Is. 35:1. This is one of the passages quoted in Tanchuma on Deut. 1:1 (ed. Warsh. p. 99 a) as among the miracles which God would do to redeemed Zion in the latter days. So also is verse 2 in this chapter. Is. 35:5, 6 is repeatedly applied to Messianic times. Thus, in Yalkut

  1. 78 c, and 157 a; in Ber. R. 95; and in the Midrash on Ps. 146:8. Verse 10 is equally applied to Messianic times in the Midrash on Ps. 107:1, while at the same time it is noted that this deliverance will be accomplished by God Himself, and not either by Elijah, nor by the King Messiah. A similar reference occurs in Yalkut (vol. 2. p. 162 d), at the close of the Commentary on the Book of Chronicles, where it is remarked that in this world the deliverance of Israel was accomplished by man, and was followed by fresh captivities, but in the latter or Messianic days their deliverance would be accomplished by God, and would no more be followed by captivity. See also Shemoth. R. 15 and

In regard to Is. 53 we remember, that the Messianic name of ‘Leprous’ (Sanh. 98 b) is expressly based upon it. Is. 53:10 is applied in the Targum on the passage to the Kingdom of the Messiah. Verse 5 is Messianically interpreted in the Midrash on Samuel (ed. Lemberg, p. 45 a, last line), where it is said that all sufferings are divided into three parts, one of which the Messiah bore—a remark which is brought into connection with Ruth 2:14.

The question also mentions Zech 12:10 so here we go again:

Zech. 12:10 is applied to the Messiah the Son of Joseph in the Talmud (Sukk. 52 a), and so is verse 12, there being, however, a difference of opinion whether the mourning is caused by the death of the Messiah the Son of Joseph, or else on account of the evil concupiscence (Yetser haRa).

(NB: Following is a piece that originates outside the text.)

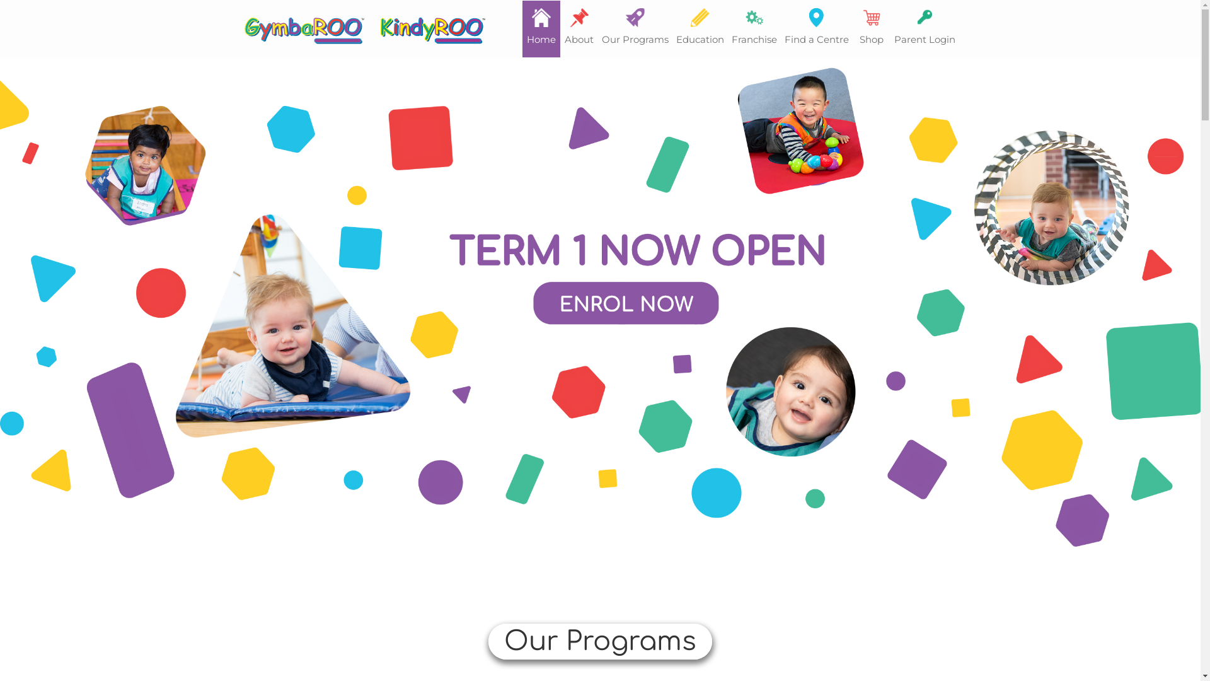 Image resolution: width=1210 pixels, height=681 pixels. What do you see at coordinates (727, 28) in the screenshot?
I see `'Franchise'` at bounding box center [727, 28].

In summary there were no prophecies that contradicted the Rabbinic expectations and Jesus clearly satisfied them, that is partly why some Rabbis believed in Christ as their Messiah. However the final progression of revelation in the appearance oh this man from Bethlehem who satisfied all these prophecies was not just a pre-existing human above angels and above Abraham and everyone else, but also God himself (though admitted the difference seems small, yet important) and that he was a Priest not just to restore Israel but to die for gentiles, this seems too much of a stumbling block to their pride. So it is not any particular prophecy in question that would cause a Rabbi to reject Christ but the 'composite whole' of all the prophecies and what they all meant, at the appearance of Christ, that divided father from son and Rabbi from Rabbi.

  • @ Mike - The word, "composite," is quite revealing! The O.T. contained, not just many prophecies about nations, events, etc., that were fulfilled individually by each. But what is awesome is the fact that a multitude of prophecies were fulfilled all in ONE PERSON compositely! The odds of this are "out of this world."